§ Brano:
+--

Molti degli eroi della cultura pop di questi anni sono stati antieroi. Personaggi che vagavano in una realtà che si andava via via spogliando di significato e futuro. L’unica forma di reazione di questi personaggi a questa condizione era quello di opporre una strenua forma di ironia. Qual’era il senso di questa ironia? Credo che sia meglio partire dalle premesse. Quelle fondamentali credo fossero presso a poco queste: so di non avere futuro, che non vivo nel migliore dei mondi possibili, e se c’era un Palazzo d’Inverno l’hanno già assaltato. Hanno provato a sconfiggere i vecchi zar e cosa ne è venuto fuori? Che il Palazzo d’inverno è ancora in piedi, che pure quando qualcuno dei vecchi “padroni del vapore” è stato sconfitto, i rivoluzionari sono corsi a ricoprirsi delle antiche vesti degli “oppressori”. Poi? Poi sono stati eretti altri steccati. Tutti si sono riconosciuti come liberi e indipendenti, cosa se ne è cavato? Maggiore consapevolezza? No, probabilmente abbiamo assistito alla prima generazione senza una prospettiva che travalicasse la propria esistenza. All’incapacità di portare avanti modelli di convivenza, progetti di ingegneria sociale, in alcuni casi, anche famiglie ed affetti. Molti dei nostri padri (non i miei, e sicuramente non tutti) sono stati i primi a far proprio il motto “Il mondo inizia e finisce con me”. Le conseguenze politiche, economiche e ambientali di questo atteggiamento sono sotto gli occhi di tutti. Sia chiaro, non si stanno facendo processi. Le attenuanti sono molte e le conquiste reali. Quella che ci precede è stata la prima generazione che ha dovuto fare i conti con la cultura consumistica, la prima nelle quali la donna è stata considerata qualcosa in più di un semplice oggetto domestico, la prima in cui minoranze oppresse da secoli hanno avuto voce, solo per fare qualche esempio. Ma chi, come me, è arrivato dopo, e si è trovato a confrontarsi con quella generazione sui banchi di scuola, a lavoro e nei circuiti culturali, ha sviluppato quasi sempre un senso di profonda disillusione.

+--

§ Consegna: Nel brano sugli antieroi della cultura pop, qual era l'unica forma di reazione di questi personaggi alla loro condizione?

§ Insieme dei dati:
+--

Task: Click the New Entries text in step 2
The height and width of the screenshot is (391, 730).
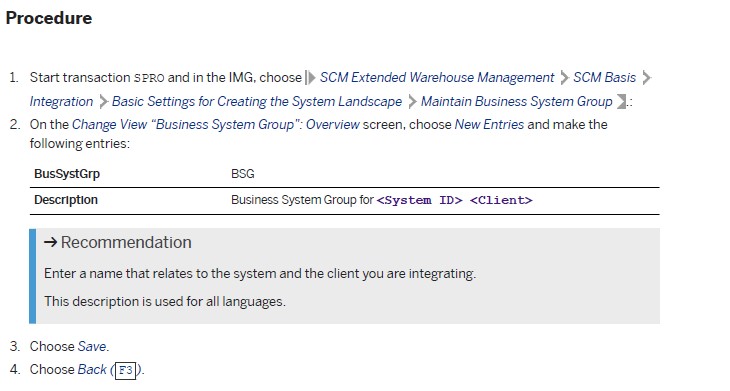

+--

§ Risposta corretta: Opporre una strenua forma di ironia.